Your response should contain each line of the data that includes "Send".

>>>

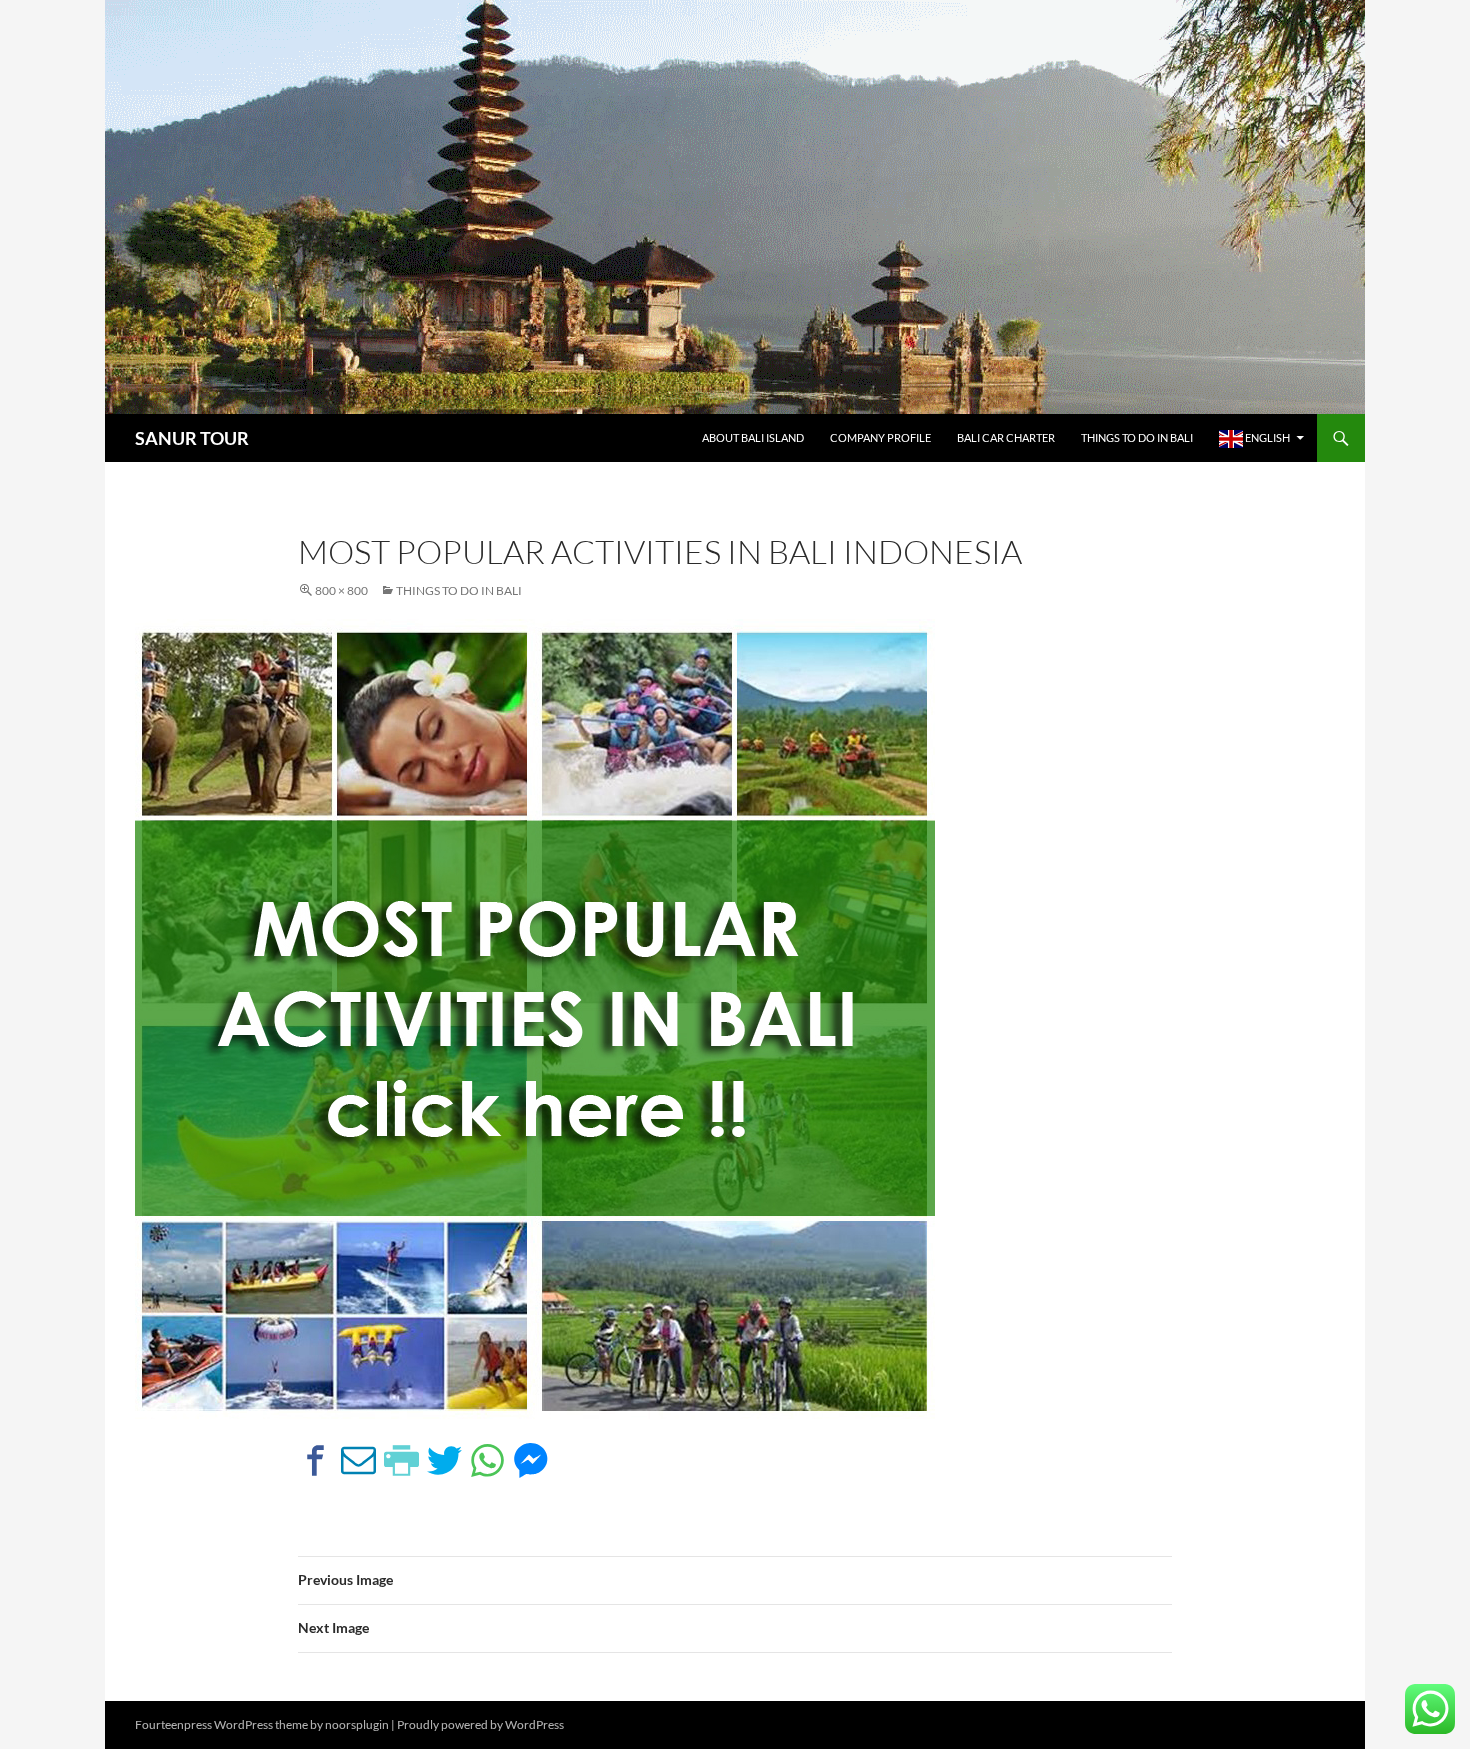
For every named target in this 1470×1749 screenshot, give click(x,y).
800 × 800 (341, 590)
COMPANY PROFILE (880, 437)
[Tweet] (444, 1460)
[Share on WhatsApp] (487, 1460)
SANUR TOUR (192, 438)
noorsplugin (357, 1724)
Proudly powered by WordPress (480, 1724)
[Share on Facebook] (315, 1460)
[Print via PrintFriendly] (401, 1460)
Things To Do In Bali (1137, 437)
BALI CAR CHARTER (1006, 437)
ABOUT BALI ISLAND (753, 437)
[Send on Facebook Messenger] (530, 1460)
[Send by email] (358, 1460)
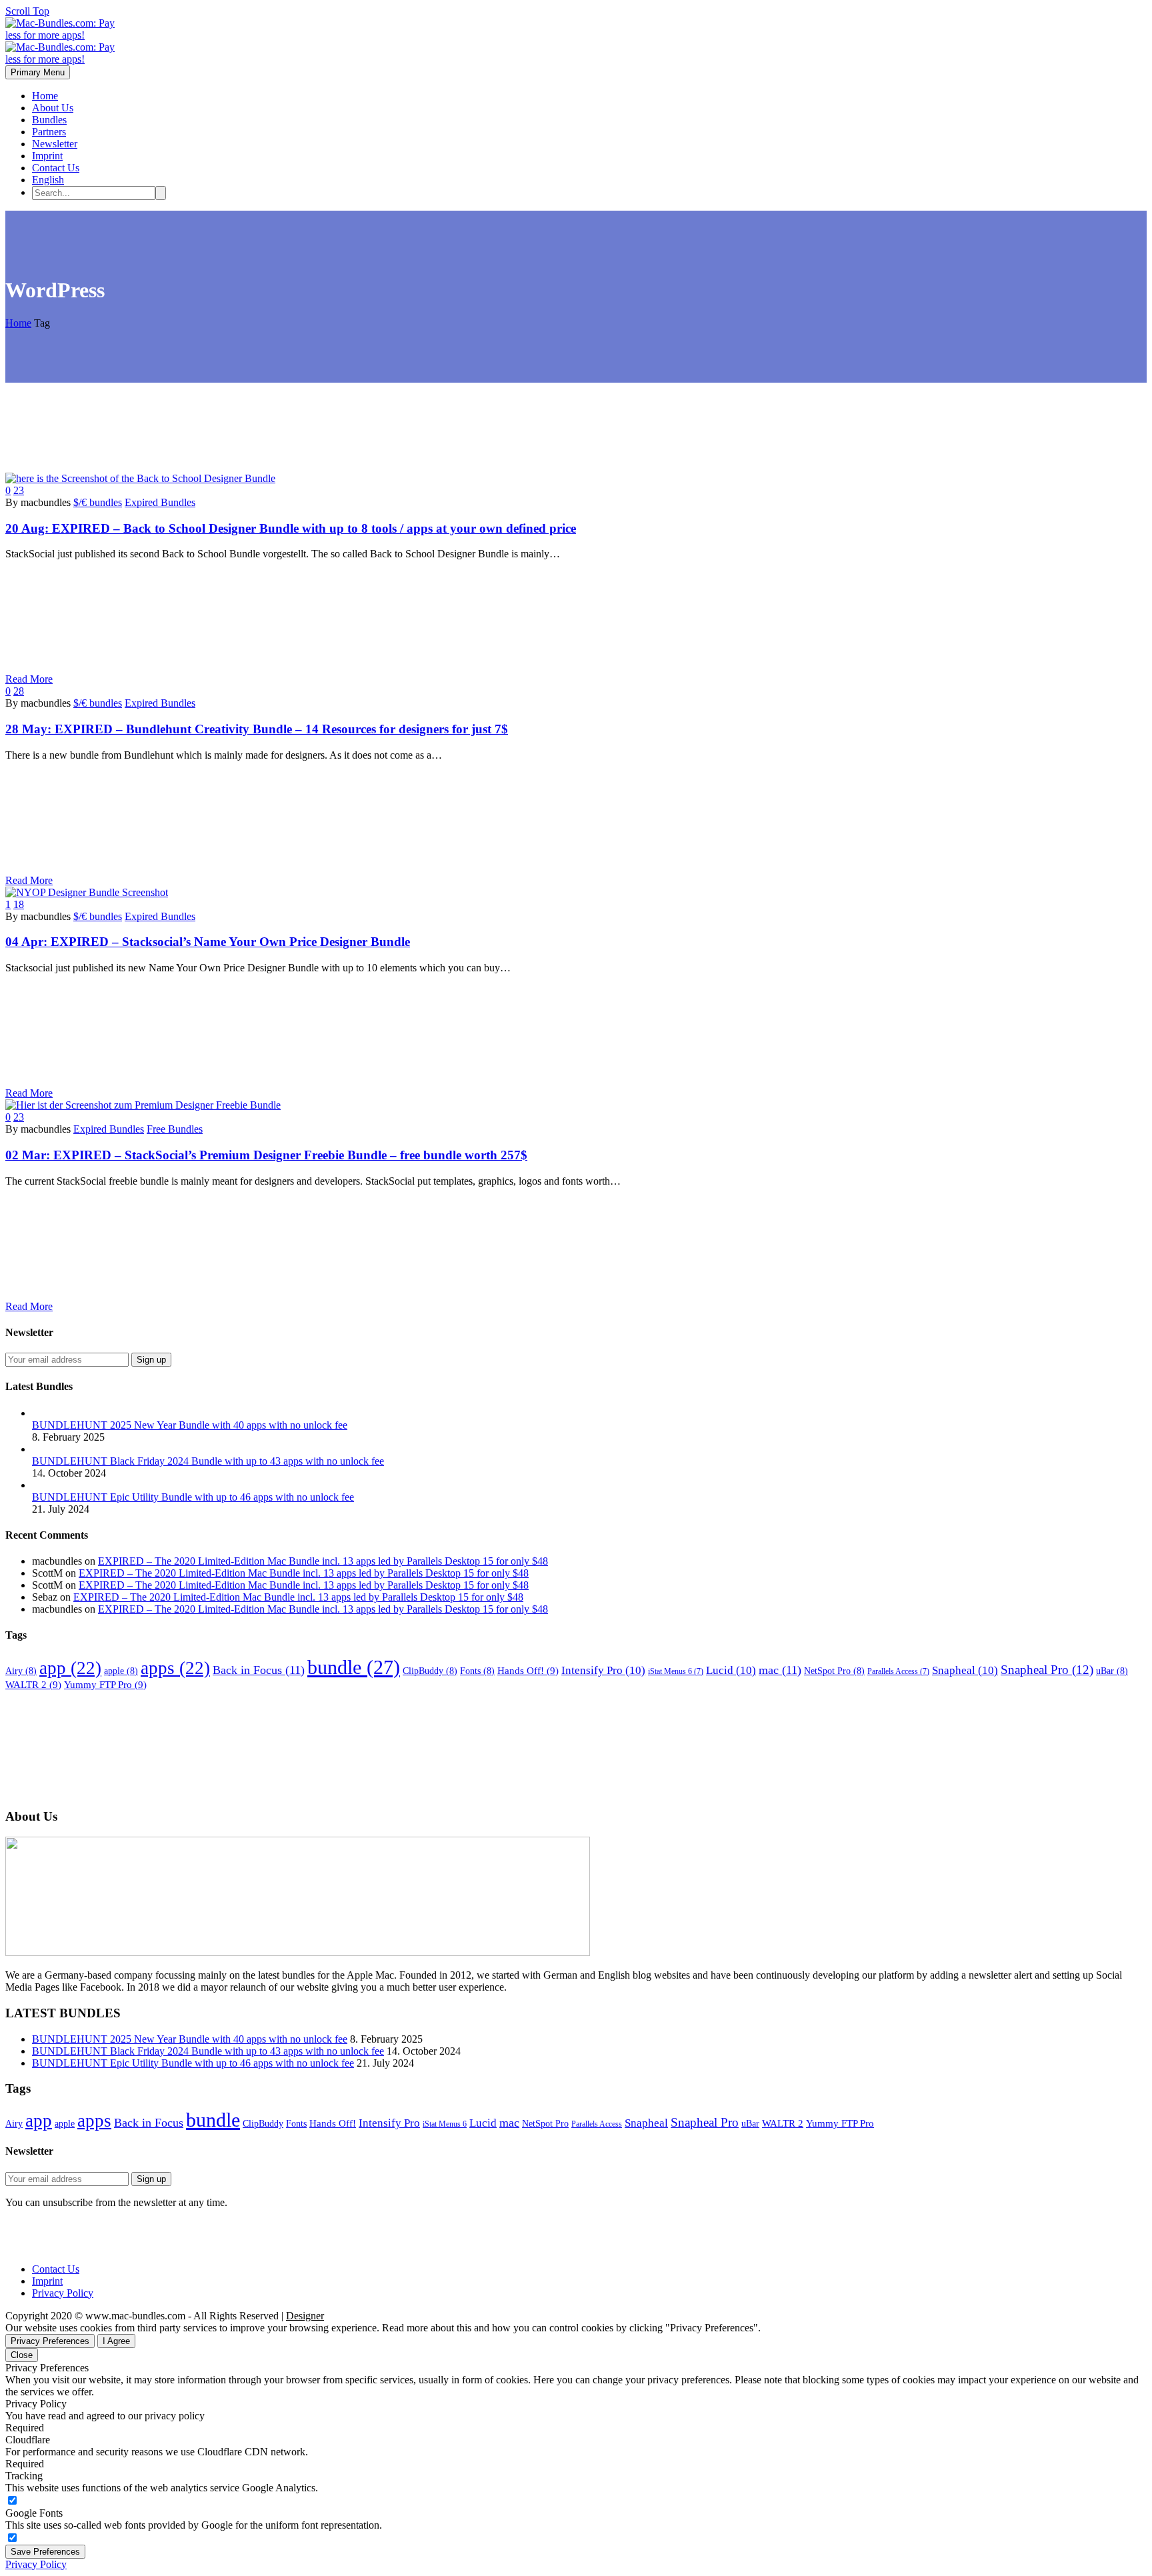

<<<

## Exercise response:
[Send on Facebook Messenger] (530, 1460)
[Send by email] (358, 1460)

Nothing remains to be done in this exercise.